Cuticle permeability of rosette leaves and epicuticular wax accumulation on stems and siliques of WT and kuf1 plants grown under low humidity (40%–50%). A and B, Rosette leaves of plants grown in soil for 24 d were stained with toluidine blue for 4 h. C, Chlorophyll leaching percentages from rosette leaves of plants grown in soil for 24 d and measured at different time points. Data are means ± SDs (n = 5 plants/genotype). Asterisks indicate significant differences between WT and kuf1 mutant plants (*P < 0.05, **P < 0.01; Student’s t test). D, Scanning electron micrographs of epicuticular wax on the surface of the stems (2 cm from the top when the stem was > 15 cm) and siliques (4 d after flowering) of 35-d-old, soil-grown plants after water had been withheld for 10 d.

Figure 6

Root/shoot ratios, cell sizes of different tissues, and root hairs of WT and kuf1 plants.

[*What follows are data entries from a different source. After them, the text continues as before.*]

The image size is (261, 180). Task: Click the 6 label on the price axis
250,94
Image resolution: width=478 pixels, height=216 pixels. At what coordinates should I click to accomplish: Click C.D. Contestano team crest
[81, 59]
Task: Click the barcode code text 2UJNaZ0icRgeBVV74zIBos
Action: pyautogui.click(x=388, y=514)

A, Representative picture of 14-d-old WT and kuf1 mutant seedlings. B, Root/shoot ratios of 14-d-old WT and kuf1 mutant seedlings. Data are means ± SDs (n = 12 seedlings/genotype). C, The sizes of palisade mesophyll cells from cotyledons of 7-d-old agar-grown WT and kuf1 seedlings. Data are means ± SDs (n = 4 seedlings/genotype, 12 cells/seedling). D, The sizes of cortex cells from hypocotyls of 7-d-old agar-grown WT and kuf1 seedlings. Data are means ± SDs (n = 4 seedlings/genotype, 12 cells/seedling). E, The sizes of palisade mesophyll cells from the fifth leaf of 21-d-old soil-grown WT and kuf1 plants. Data are means ± SDs (n = 4 seedlings/genotype, 12 cells/seedling). F, Representative pictures of 8-d-old root hairs of the WT and kuf1 mutant plants. G, Root hair densities of WT and kuf1 mutant plants. Data are means ± SDs (n = 25 roots/genotype). H, Root hair lengths of WT and kuf1 mutant plants. Data are means ± SDs (n = 10 roots/genotype, 21 root hairs/root). Asterisks indicate significant differences between the genotypes for all statistical analyses in this figure (**P < 0.01; ***P < 0.001; Student’s t test).

Figure 7

Comparison of the roles of KUF1 and KAI2 and a model of the mechanisms by which KUF1 functions in Arabidopsis drought tolerance. A, KUF1 inhibits stomatal closure and cuticle formation and decreases the ABA response, whereas KAI2 functions in opposite ways, as supported by both phenotypic analyses and gene expression under drought stress. Both KUF1 and KAI2 promote anthocyanin biosynthesis and accumulation under drought stress. Transcriptome data demonstrate that KUF1 may inhibit brassinosteroid (BR) biosynthesis and gibberellin (GA) biosynthesis, and may promote JA and GLS biosyntheses. KAI2 may promote JA, GA, and GLS biosyntheses, as well as KAR signaling. In addition, KAI2 may be activated by an endogenous ligand (KL), and activated KAI2 induces the expression of KUF1 (long black arrow). KUF1 may interact with an SCF-type E3 ubiquitin ligase complex to target an unknown protein(s) (question mark) for polyubiquitination and proteasomal degradation. This unknown protein(s) may participate in KL biosynthesis. Arrows indicate promotion, and blunt bars indicate inhibition. Blue arrows and blunt bars represent the various roles of KUF1, and red arrows and blunt bars represent the various roles of KAI2. Dotted bars and arrows indicate possible regulation. Components of the E3 ubiquitin ligase complex other than Arabidopsis S-phase Kinase-associated protein 1 (ASK1) are not shown. B, KUF1 inhibits ABA responsiveness, stomatal closure, cuticle formation, root/shoot ratios, root hair densities, and root hair development, thereby negatively regulating drought tolerance through increasing shoot water loss and reducing root water absorption. Black blunt bars indicate inhibition by KUF1, and black arrows indicate promotion of processes associated with drought tolerance.